No matter what you may think of ExxonMobil's current behavior, its huge size alone carries with it significant risk. How to preserve liberty and democracy in the face of rising private empires like ExxonMobil is going to be a big challenge facing America and the world in the coming century.

In the oil business as in all other businesses, the easy money is made first. As the easily extracted oil from friendly locales, like western Pennsylvania and Texas, is exhausted, oil companies are forced to go into regions with more and more corruption and violence in a never-ending search for new oil reserves. Coll shows that the consequences of that business imperative are already a serious problem and only getting worse. Big American interests like ExxonMobil have no choice but to engage in unstable parts of the world (more and more, that's where the oil is). In fact, oil money triggers much of the instability in the first place.

The US government inevitably follows where ExxonMobil and other oil giants go, first to protect American interests overseas and, second to ensure a steady supply of energy to maintain the American economy. The lesson from Coll's story of ExxonMobil might be that American involvement in messy wars is bound to increase as long as the world's thirst for oil persists. This, too, is going to be a big challenge facing the world in the coming century.

ExxonMobil believes that oil inevitably finds its way to market no matter what. If so, American military adventures don't help to secure oil. Instead, they muck things up. One of the surprising things revealed in Private Empire is how often ExxonMobil tells the US government to, in effect, butt out. ExxonMobil wants to handle relationships with foreign governments themselves. Conspiracy theorists, take note.

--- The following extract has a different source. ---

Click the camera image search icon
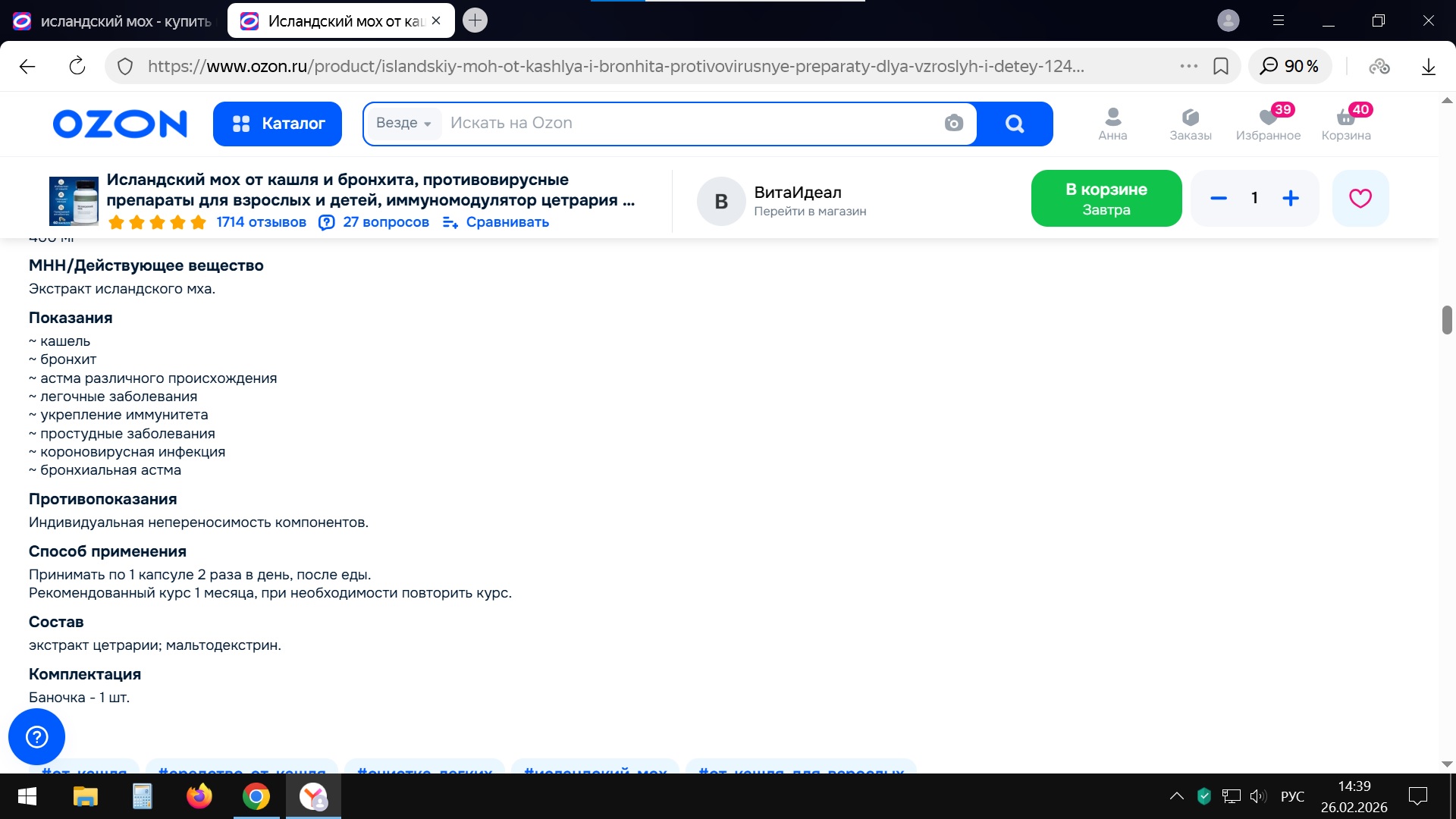The height and width of the screenshot is (819, 1456). point(953,123)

It will be interesting to watch China, also with a voracious appetite for oil, to see how it approaches the same problem. Will China follow the American strategy and grow its own military and inject its own military power around the world, or will it be content to wait for oil to inevitably come to it? The answer will help determine how high international tensions will rise in the twenty first century.

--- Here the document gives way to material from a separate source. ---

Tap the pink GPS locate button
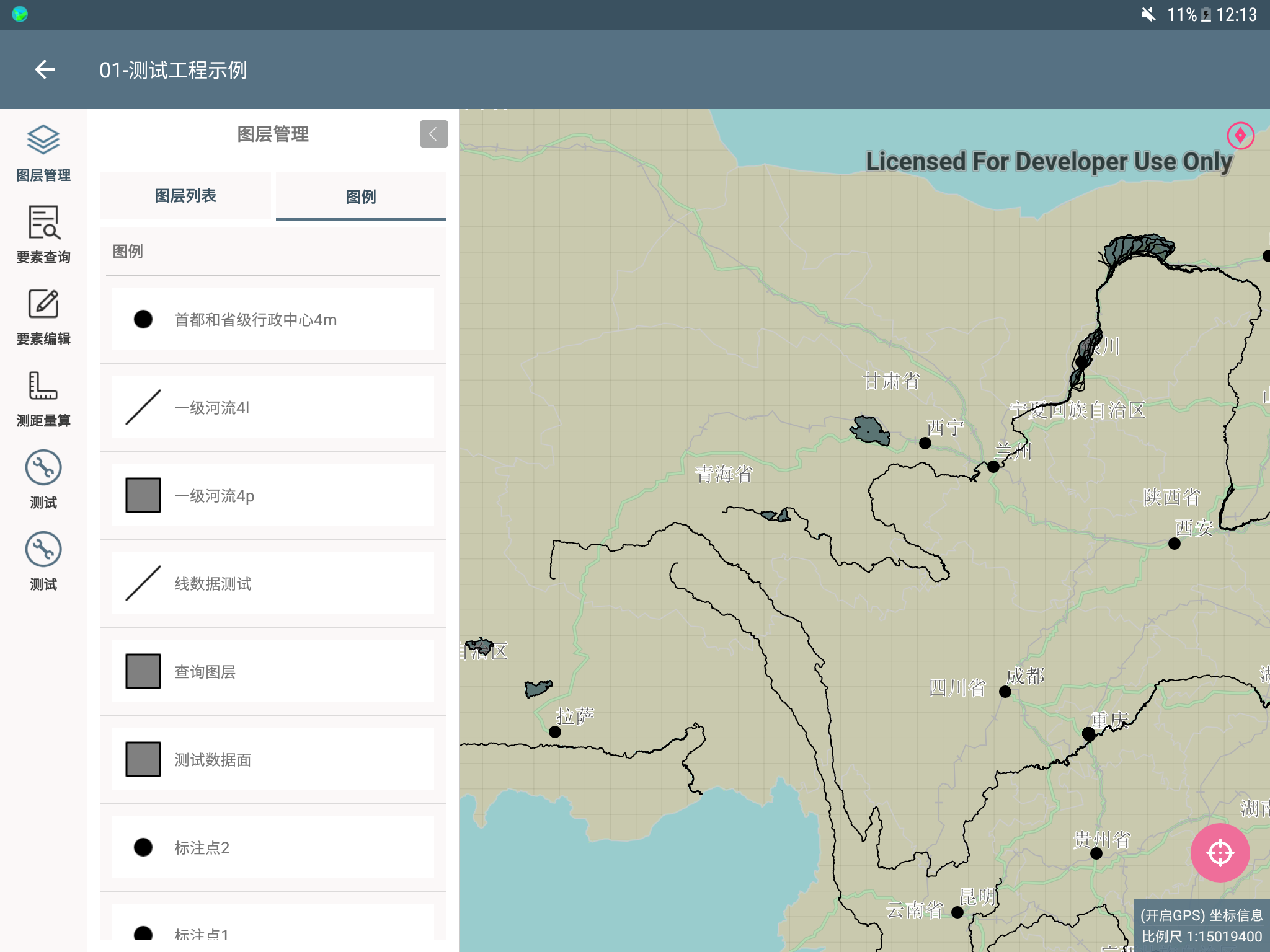 click(1219, 853)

Private Empire is told in a relatively nonjudgmental manner. The Tea Party and the Occupy Wall Street movements both will find facts here to support their notions about the good or evil of companies like ExxonMobil. CEOs will find lessons on how to run a business with the most serious global challenges. Congressmen and cabinet secretaries will find lessons on how to manage risks to the national interest. Everyone will get a clearer understanding of the precarious position the whole world is in at the beginning of the 21st century.



Private Empire: ExxonMobil and American Power was chosen as this year's selection for The Dallas Morning News's Points Summer Book Club.

1 comment:

glbeach said...

Although 'global economy' is a relatively new term, globalization in the hydrocarbon space is not. ExxonMobil and the perspective expressed by Lee Raymond exemplify one of the major issues of globalizatin - this is corporations with more wealth than many nations. Likewise, these organizations have cadres of accountants, tax attorneys and other professionals to ensure they contribute as little as possible to any sovereign nation or political subdivision.

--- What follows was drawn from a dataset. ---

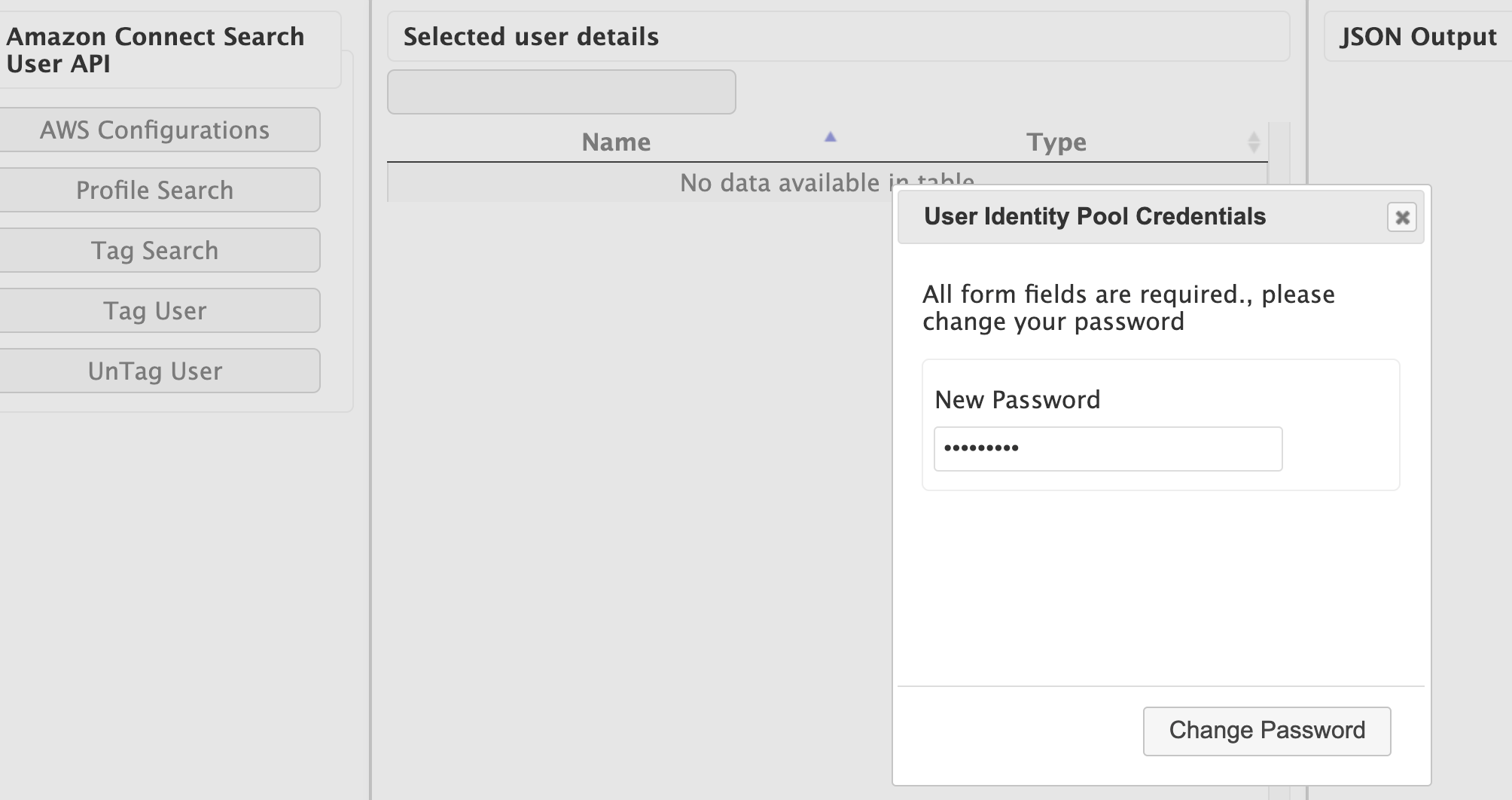Click the Selected user details header
Image resolution: width=1512 pixels, height=800 pixels.
tap(532, 35)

And just as Lee Raymond said "I'm not a U.S. company, and I don't make decisions based on what's good for the U.S." let's take a broader view . . . Haliburton announced it was moving it's global headquarters to Dubai. After a political firestorm it relented somewhat, to say it would have 'dual' corporate headquarters. So as time passes and corporations become more powerful and the American economy less so, does that mean these global corporations will move to tax havens and view the United States as just another sheep to be sheared? Should we as Americans find this an acceptable perspective? Should we be taking a longer (and perhaps less global) view? Or should we just hang on, let the future unfold, and hope for the best?